SUPPLIED RECORDS –
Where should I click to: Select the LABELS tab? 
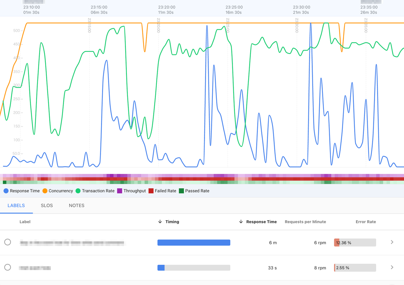16,205
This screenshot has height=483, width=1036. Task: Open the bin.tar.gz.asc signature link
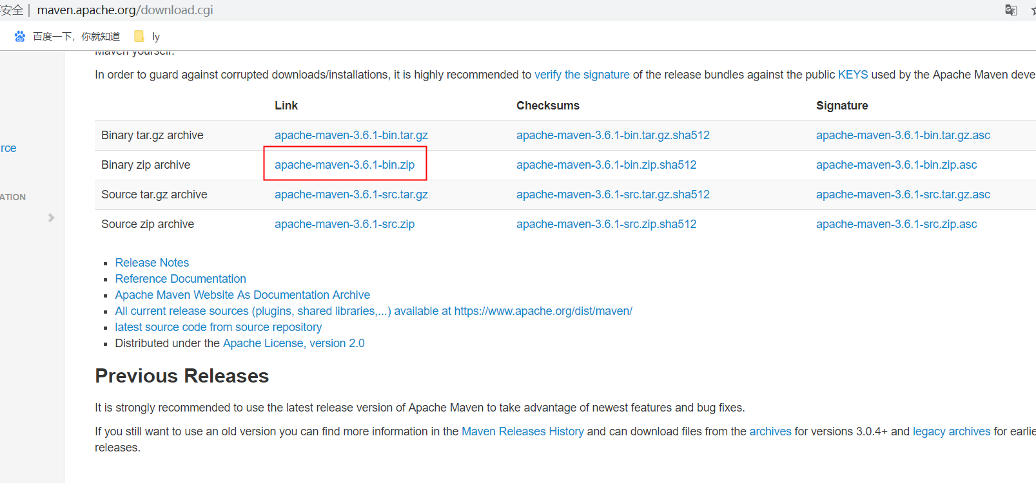click(x=903, y=135)
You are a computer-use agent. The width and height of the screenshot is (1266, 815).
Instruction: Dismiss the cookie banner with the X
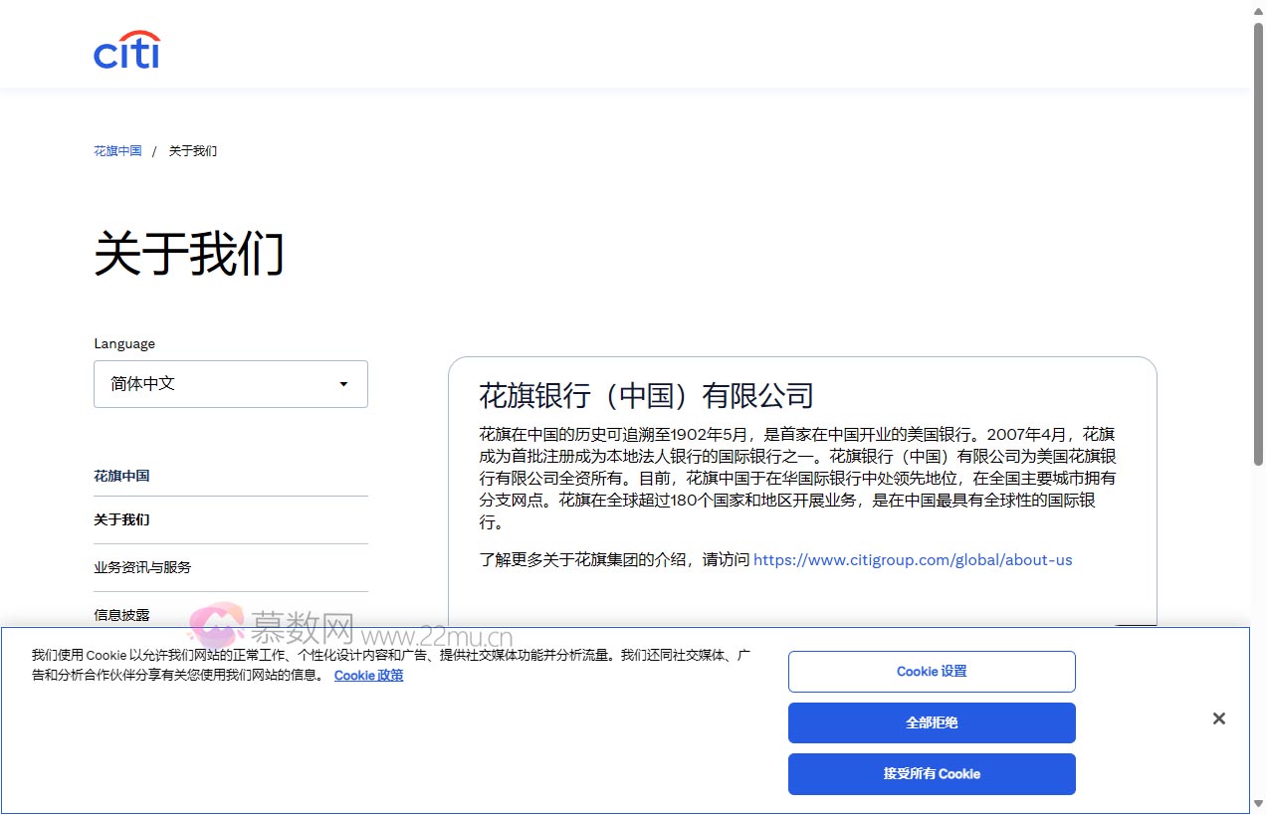pyautogui.click(x=1218, y=718)
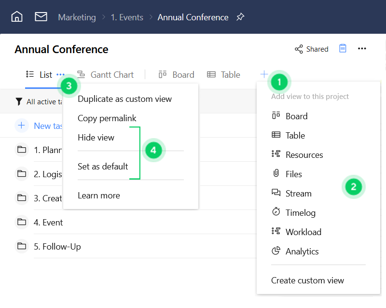The image size is (386, 308).
Task: Add the Timelog view using its stopwatch icon
Action: click(x=275, y=212)
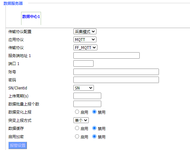The width and height of the screenshot is (190, 150).
Task: Focus the 账号 text field
Action: (116, 72)
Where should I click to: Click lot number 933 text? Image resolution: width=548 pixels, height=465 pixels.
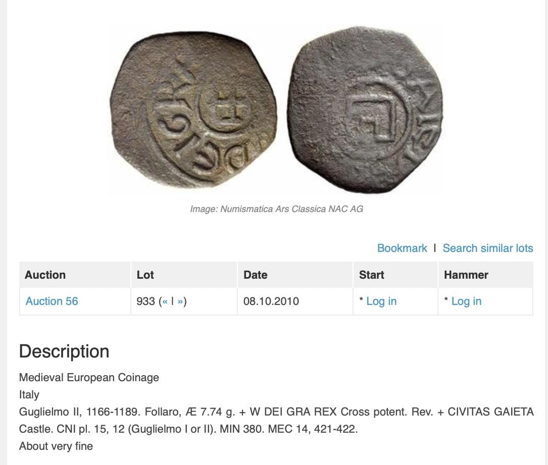[x=145, y=301]
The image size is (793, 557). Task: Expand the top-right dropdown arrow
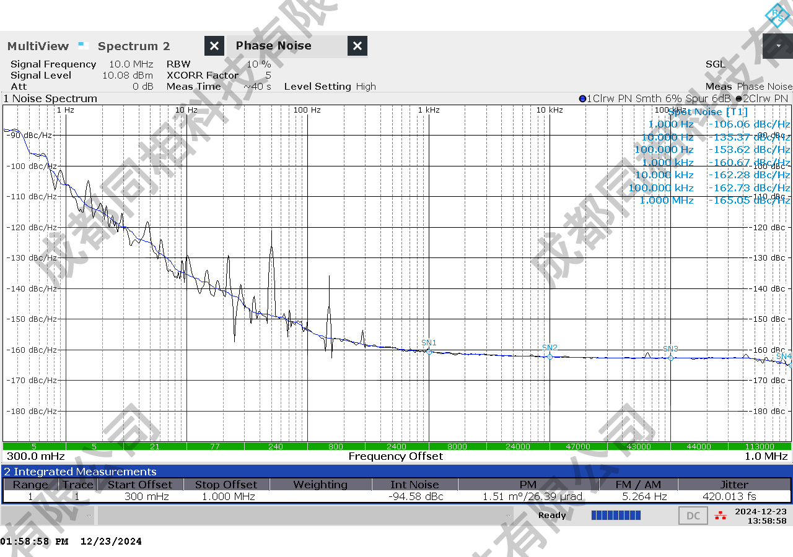click(778, 46)
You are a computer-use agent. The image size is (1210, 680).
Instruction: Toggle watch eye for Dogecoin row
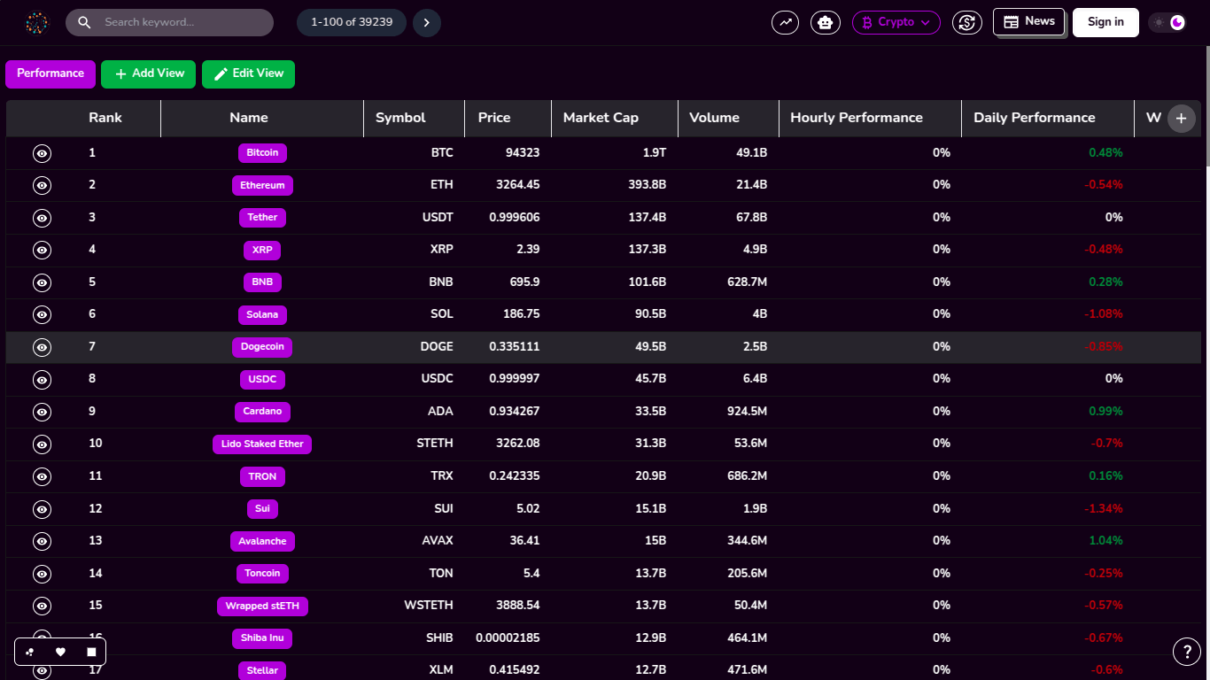(42, 347)
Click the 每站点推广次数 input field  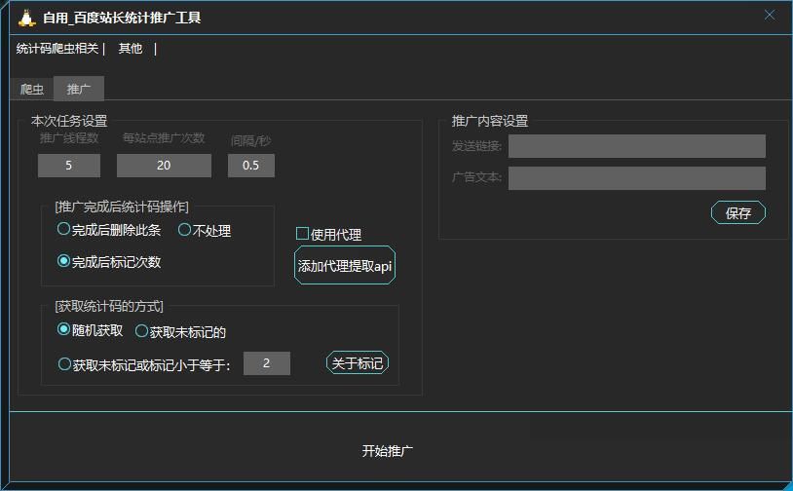coord(164,166)
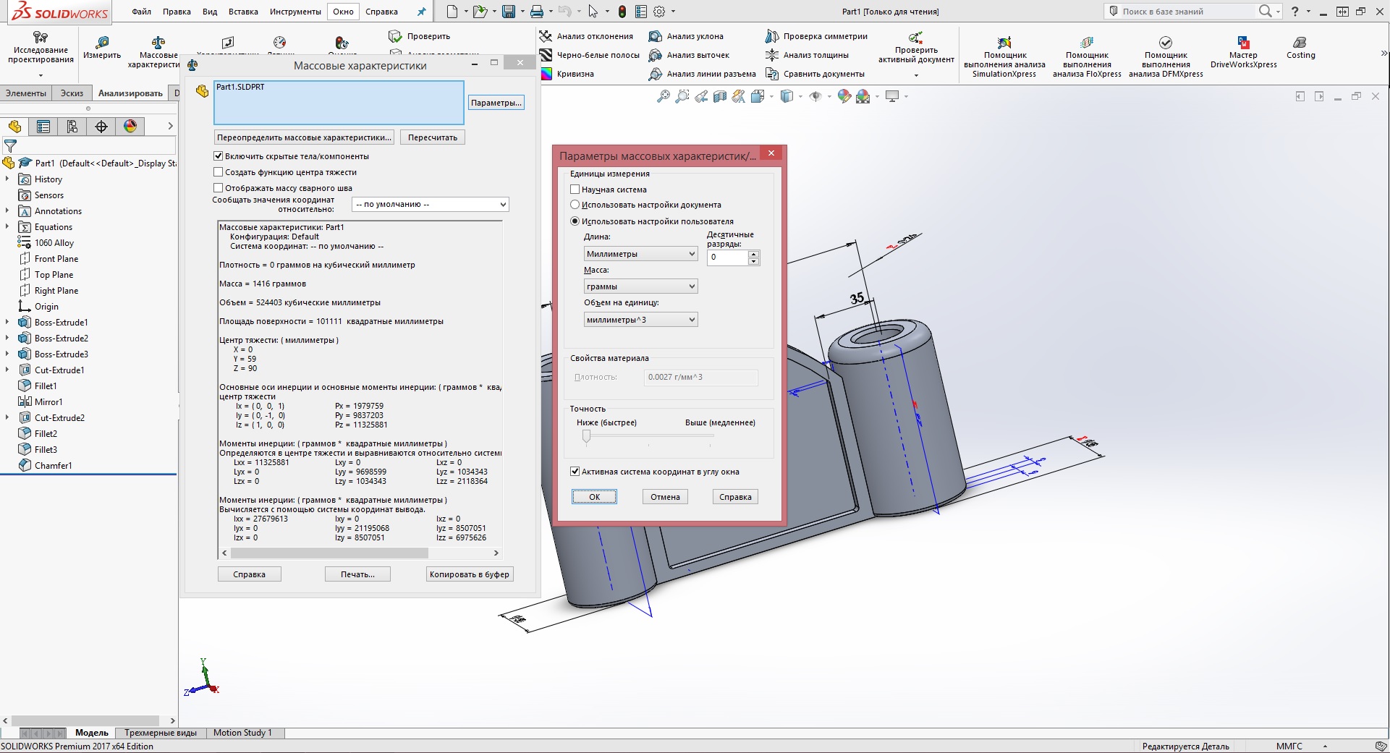Click the Измерить (Measure) tool icon
The image size is (1390, 753).
click(101, 42)
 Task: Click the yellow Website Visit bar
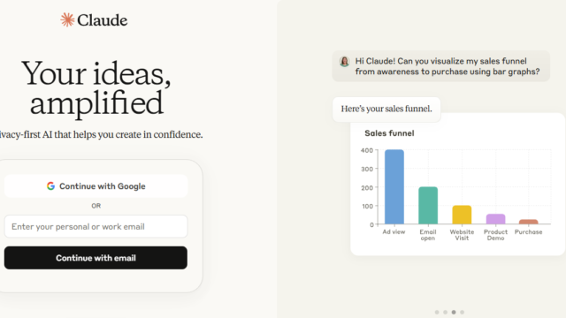click(462, 215)
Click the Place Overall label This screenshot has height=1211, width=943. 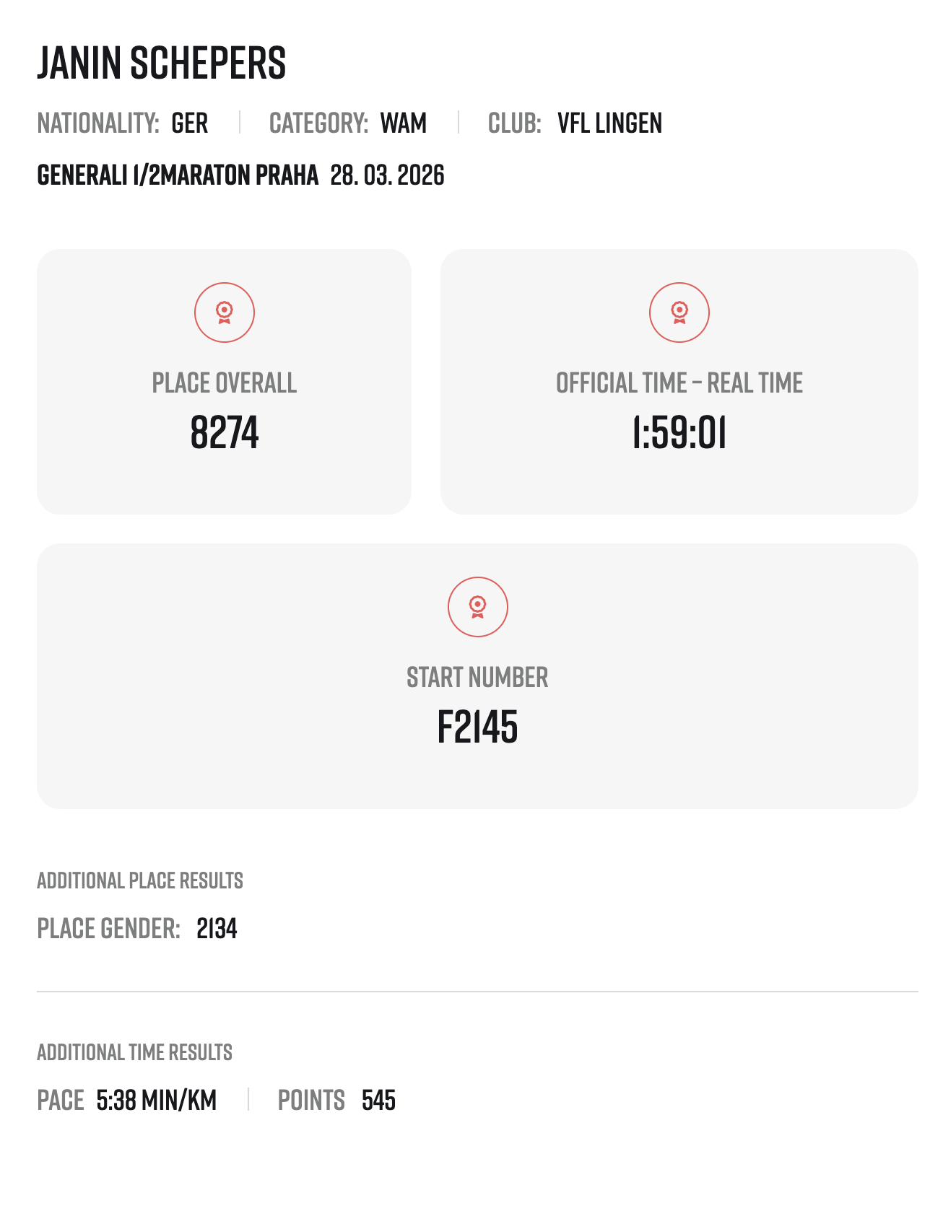click(x=225, y=383)
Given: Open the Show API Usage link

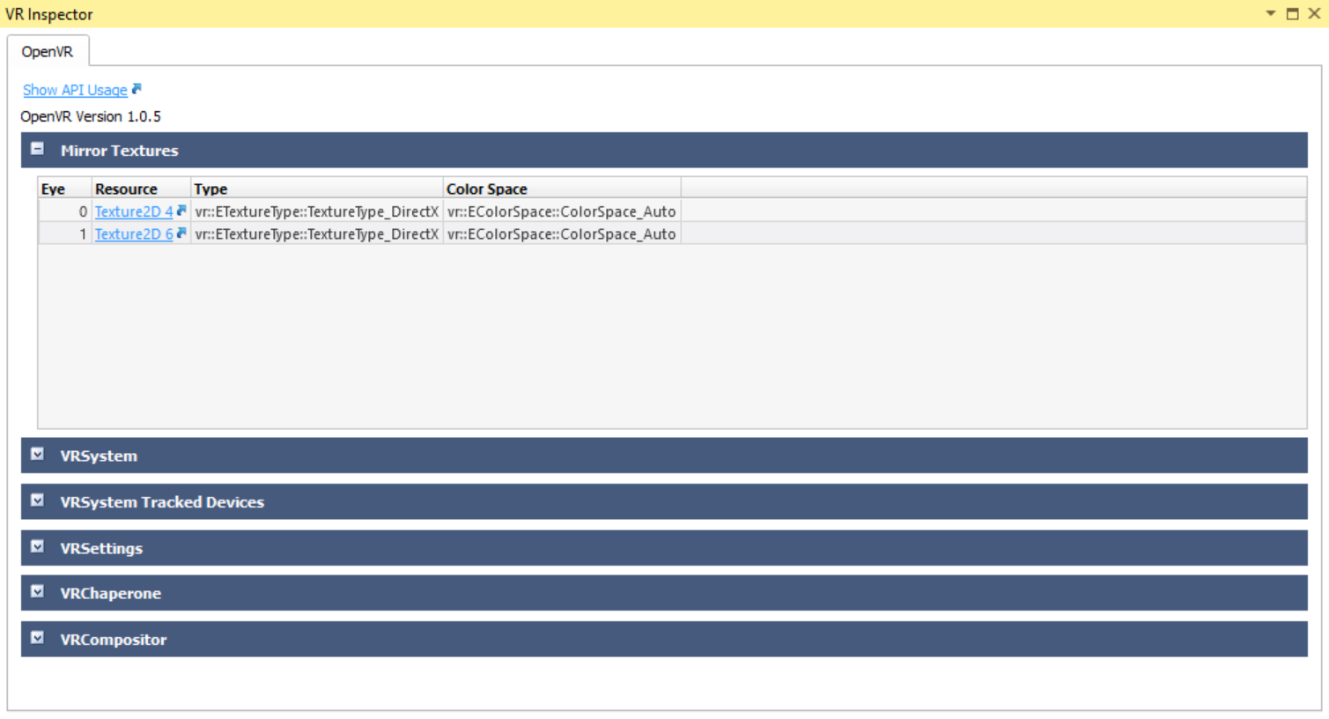Looking at the screenshot, I should pyautogui.click(x=75, y=90).
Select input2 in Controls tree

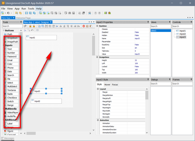click(x=182, y=34)
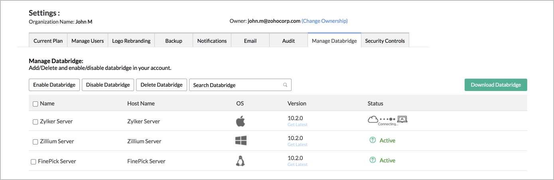Viewport: 554px width, 180px height.
Task: Click the Disable Databridge button
Action: point(108,85)
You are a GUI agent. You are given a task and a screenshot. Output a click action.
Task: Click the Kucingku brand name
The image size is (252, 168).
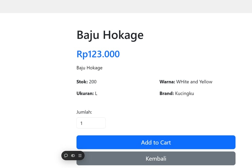coord(184,94)
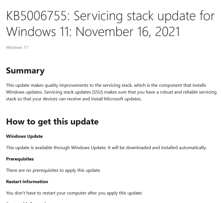Click the 'Windows 11' applies-to label

click(x=17, y=47)
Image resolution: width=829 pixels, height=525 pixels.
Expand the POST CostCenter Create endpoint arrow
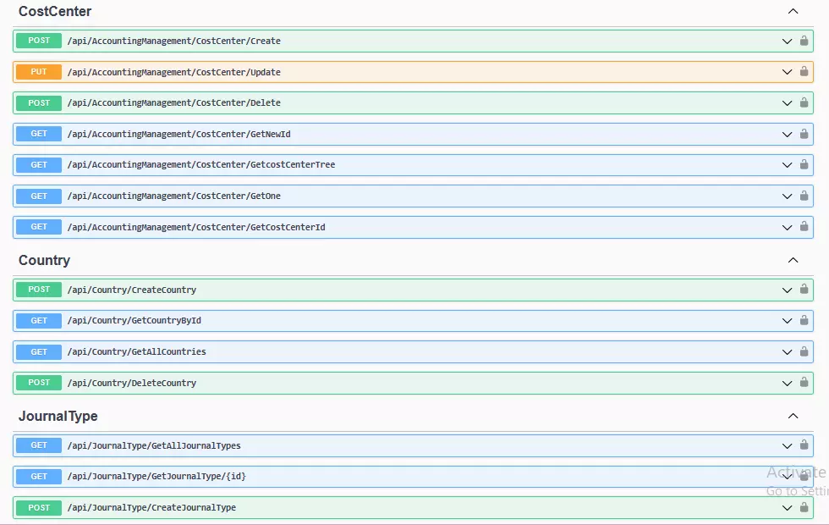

DO THIS –
Please put the records from their start through the line containing "click(x=903, y=135)" into a numbered list, leaving out blank lines and the pictures.

RESULT OF THE TASK –
1. Where should I click to: Select the LABELS tab? 
2. 16,205
3. This screenshot has height=483, width=1036. Task: Open the bin.tar.gz.asc signature link
4. click(x=903, y=135)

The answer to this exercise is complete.